Even so, the deal agreed on Tuesday night is hardly the decisive break in the Greek debt crisis originally envisaged under the bailout deal thrashed out last summer. By now, Athens was supposed to have undertaken far-reaching reforms of its tax and pension system, the eurozone to have delivered meaningful debt relief, and the International Monetary Fund to have agreed to help finance the program.

Instead, Greece has promised to tackle the reforms “if needed” to hit its 2018 budget target, the eurozone will deliver the debt relief “if needed” when the program ends in 2018, and the IMF will join the program by the end of this year, subject to technical clarifications. This is a classic euro-fudge, whose purpose is to kick the can decisively down the road, deferring the grittiest political decisions until 2017 and 2018.

The big winner is Greek Prime Minister Alexis Tsipras, who was swept to power 18 months ago vowing to resist reforms to the country’s inefficient public administration and its unaffordably generous pension system. He has again succeeded in shielding his electoral base from cuts that the IMF has long insisted were essential to put Greece’s finances on a sustainable footing.


His decision to prioritize preserving public sector and pensioner privileges over immediate debt relief exposes the long-running debate over debt relief for what it always was: a second-order issue whipped up for the benefit of international opinion to distract attention from the Greek government’s long-running reluctance to reform.

The deal is also a partial win for German finance minister Wolfgang Schäuble. True, he will now have to cross a red line by asking the Bundestag to disburse a further €10 billion ($11.2 billion) of bailout loans to Greece without the IMF fully on board.

But he has at least succeeded in postponing detailed decisions on debt relief until after the German elections in 2018, while at the same time ensuring that any debt relief remains contingent on Athens fully complying with its program. That could point to future trouble if Athens fails to hit its budget targets, which seems plausible given it has chosen once again to try to achieve those targets by piling yet more taxes on the same narrow base.

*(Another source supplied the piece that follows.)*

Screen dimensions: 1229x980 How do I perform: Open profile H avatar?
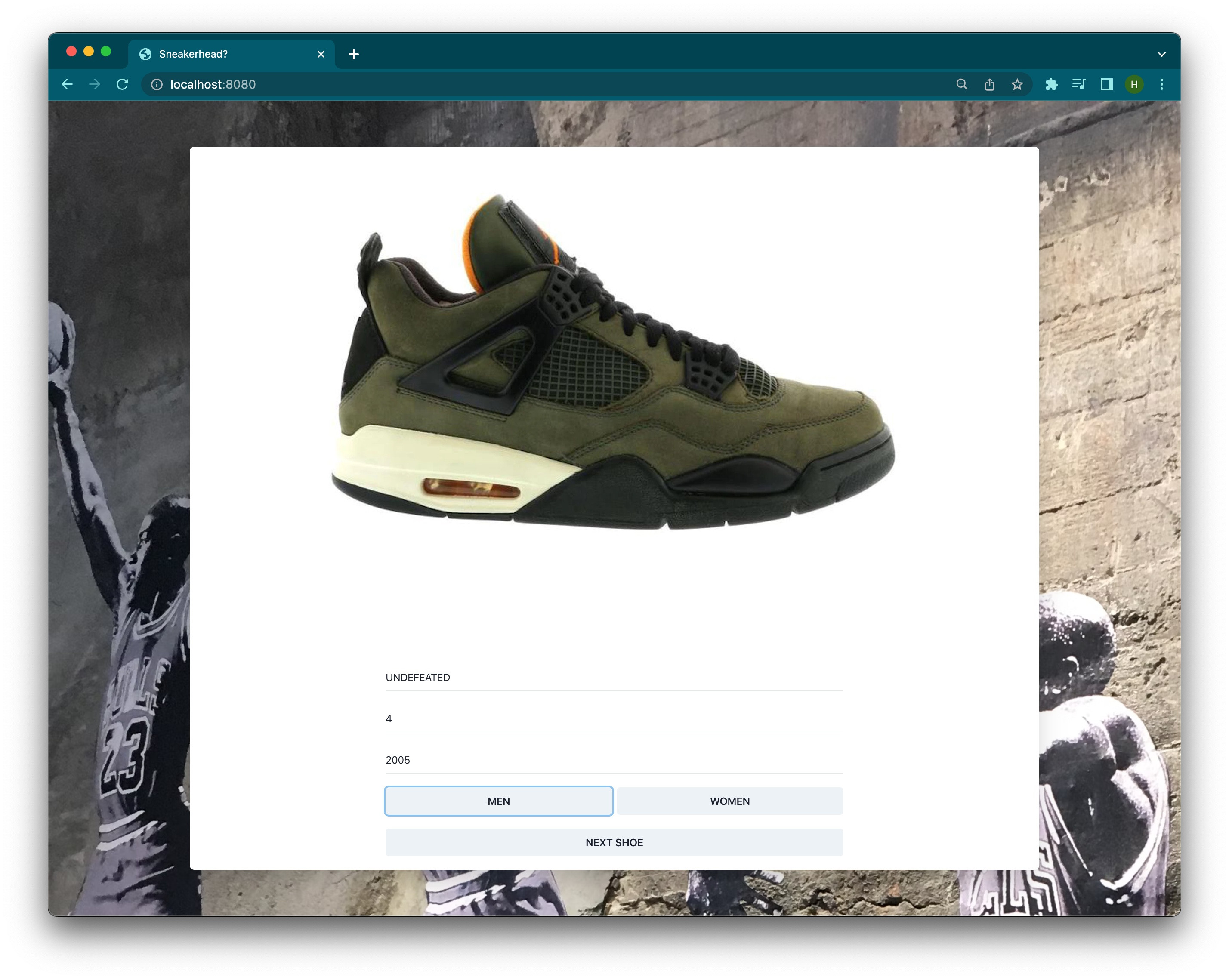(x=1134, y=84)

On the face of it, the deal is a defeat for the IMF, which appears again to have buckled under pressure from U.S. and European governments on its board into giving its blessing to a flawed deal.

But that is not quite right. The IMF resisted intense eurozone pressure to give an unconditional commitment to join the bailout. That won’t happen until it is satisfied that the eurozone is committed to putting Greece’s debt on what it considers a sustainable footing by the end of the program.

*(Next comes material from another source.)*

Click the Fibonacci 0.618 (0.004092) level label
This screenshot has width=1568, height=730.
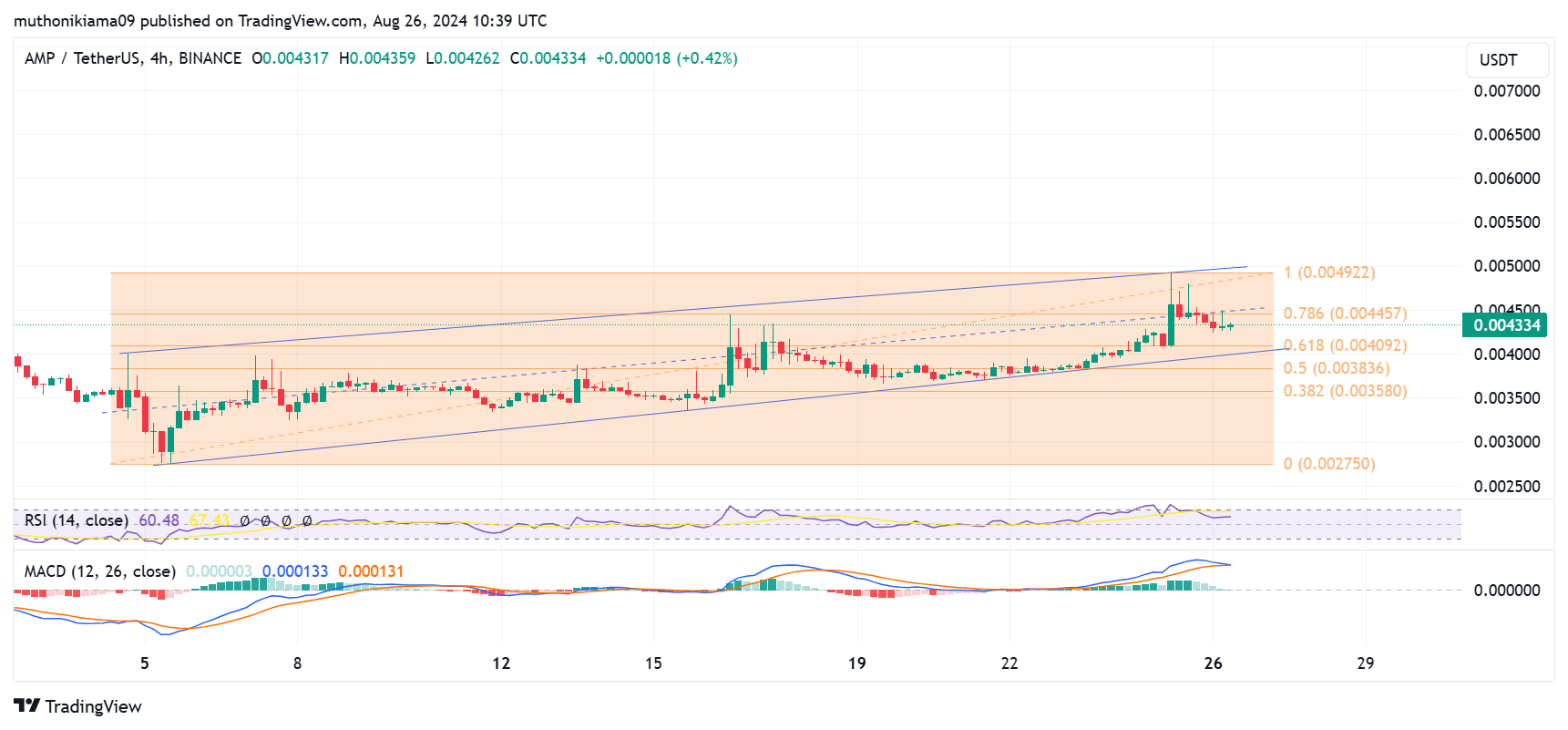[1345, 345]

That may require the eurozone to make further politically unpalatable concessions, not least because the IMF will base its own debt sustainability analysis on an assumption that Greece is incapable of achieving a budget surplus before interest payments above 1.5%, whereas the eurozone program continues to envisage a surplus of 3.5%.

In fact, the real losers are the Greek people, particularly younger citizens who are likely to continue to pay the price for Athens’s political choices. This deal will certainly allow Greece a much-needed period of stability and should lead to a significant easing of financial conditions as the government clears its arrears and the banks gain access to cheaper European Central Bank funding.

Athens also has committed to some reforms that should improve the business environment and boost confidence, including to the way banks deal with bad loans and to the welfare and tax systems. But Mr. Tsipras’s reluctance to embrace radical reform of Greece’s failed economic model points to an underwhelming recovery.

On the other hand, the deal buys time for Mr. Tsipras to embark on his own more gradual process of reform. One reason Berlin softened its approach was that Greek finance minister Euclid Tsakolotos convinced Mr. Schäuble that he recognized the long-term need for radical tax and pension reform, even if he didn’t believe it was politically possible to deliver it in the time that the IMF was demanding, according to people familiar with his thinking.

What is certain is that having secured this deal, Mr. Tsipras and Mr. Tsakolotos can no longer hide behind the legacy of their predecessors. Eurozone taxpayers have effectively agreed to absorb the bill for last year’s ruinous stand-off. Greece’s fate now lies in Athens’s hands. If this deal fails, the Greek people will know whom to blame.